------ Given data

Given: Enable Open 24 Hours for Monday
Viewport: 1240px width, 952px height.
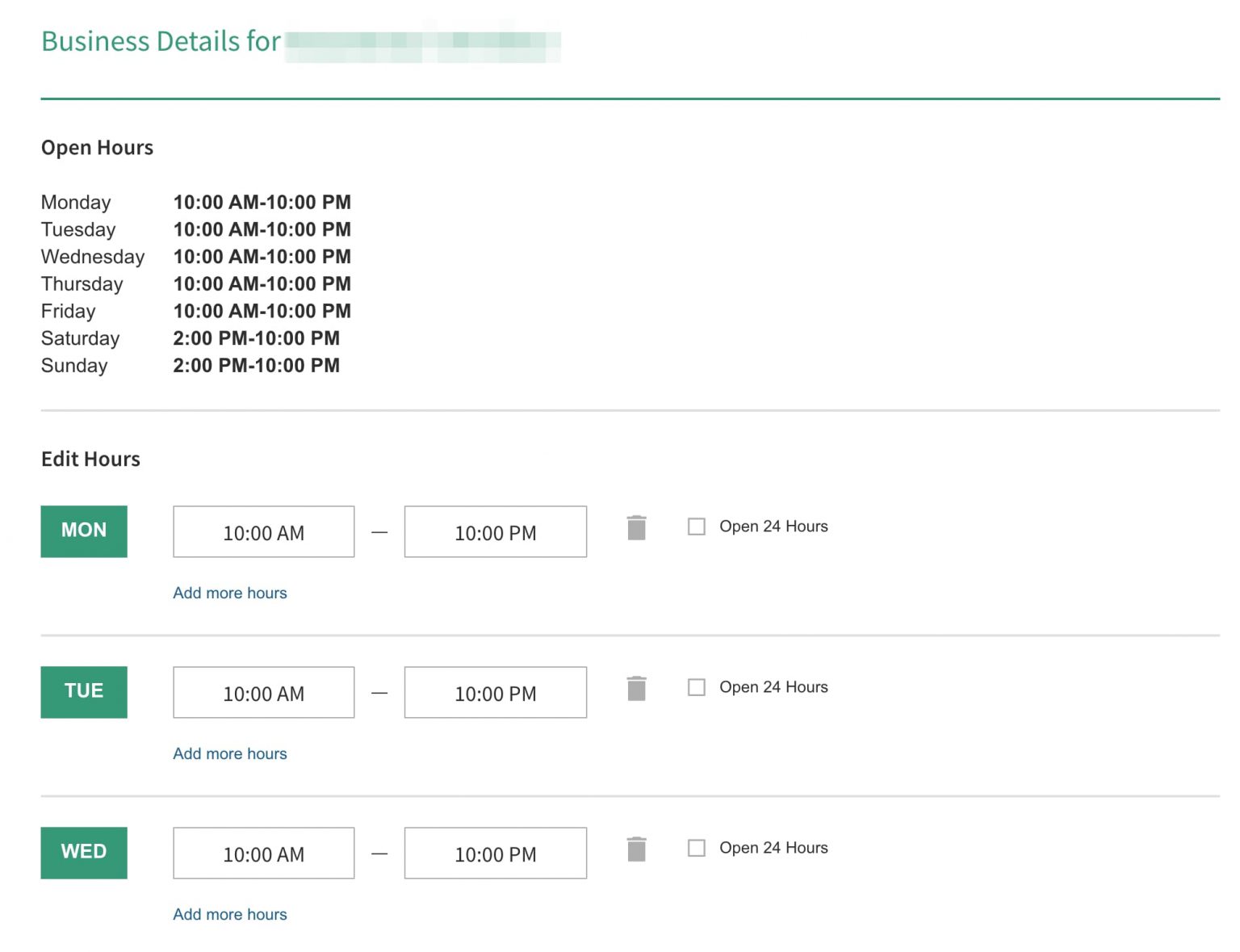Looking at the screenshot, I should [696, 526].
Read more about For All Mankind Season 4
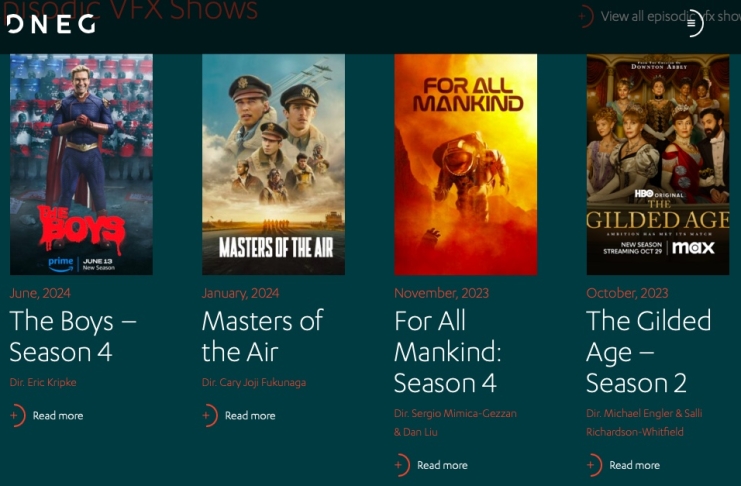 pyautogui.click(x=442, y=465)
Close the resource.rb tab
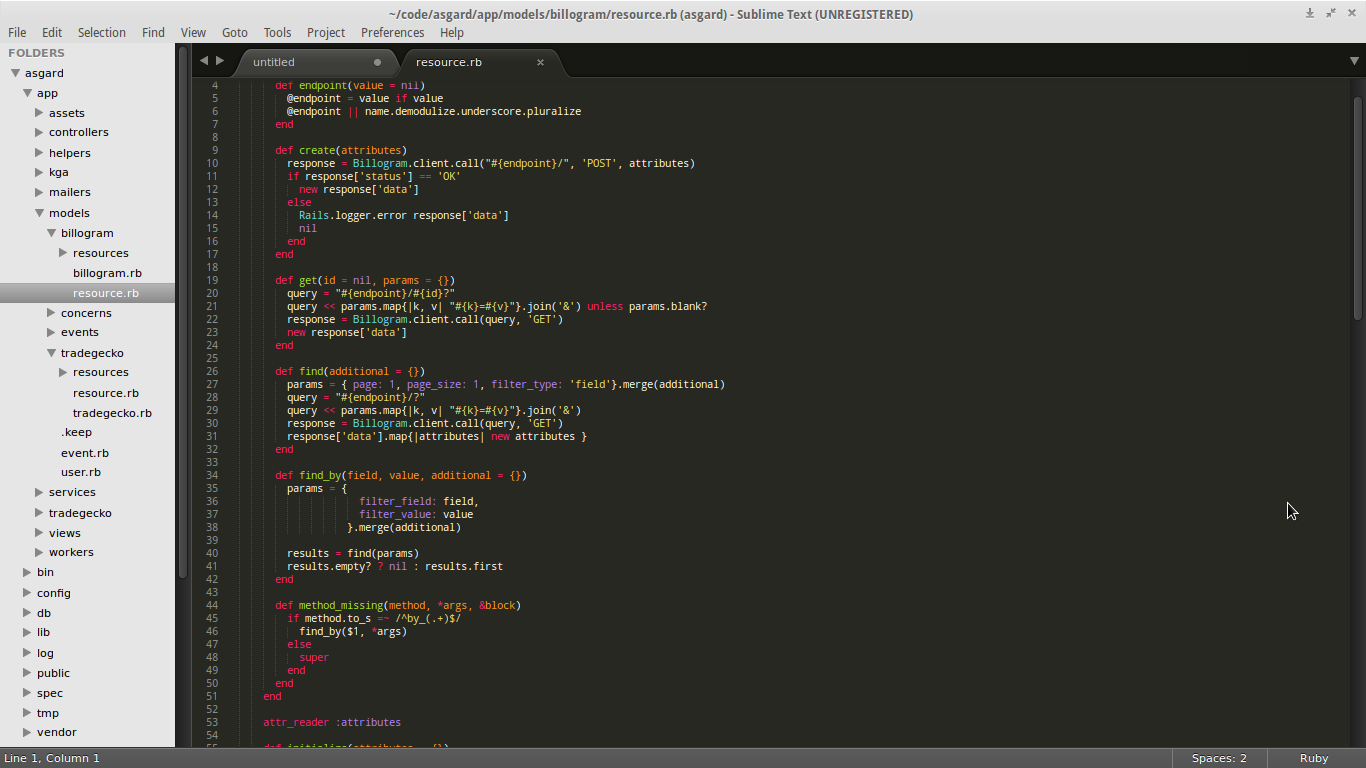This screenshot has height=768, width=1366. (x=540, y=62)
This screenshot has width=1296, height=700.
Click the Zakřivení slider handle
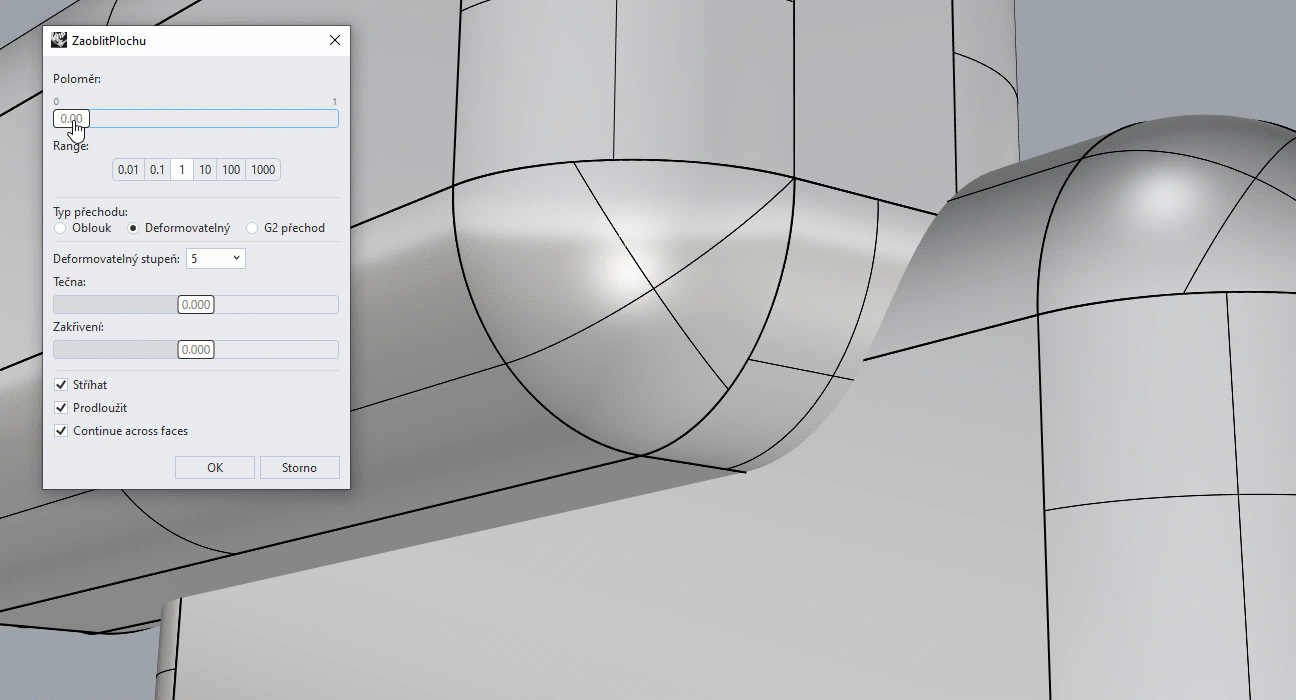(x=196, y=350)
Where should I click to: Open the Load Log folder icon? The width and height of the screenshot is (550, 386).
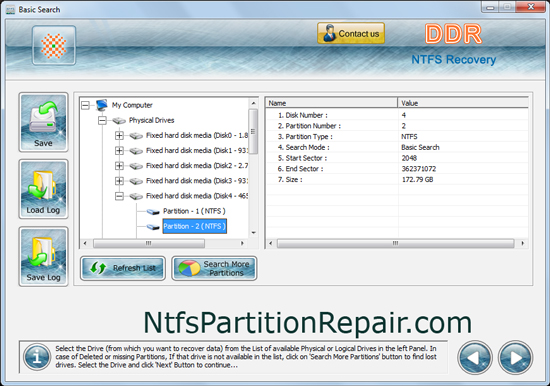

------------

### [Required action]
The line that contains "Click the Zakřivení slider handle" begins the part to retype, and the last line of the records above ends it. Retype both and everything between, exactly, without the pictures.

### [Task output]
Click the Zakřivení slider handle
(x=196, y=350)
Where should I click to: Open the Load Log folder icon? The width and height of the screenshot is (550, 386).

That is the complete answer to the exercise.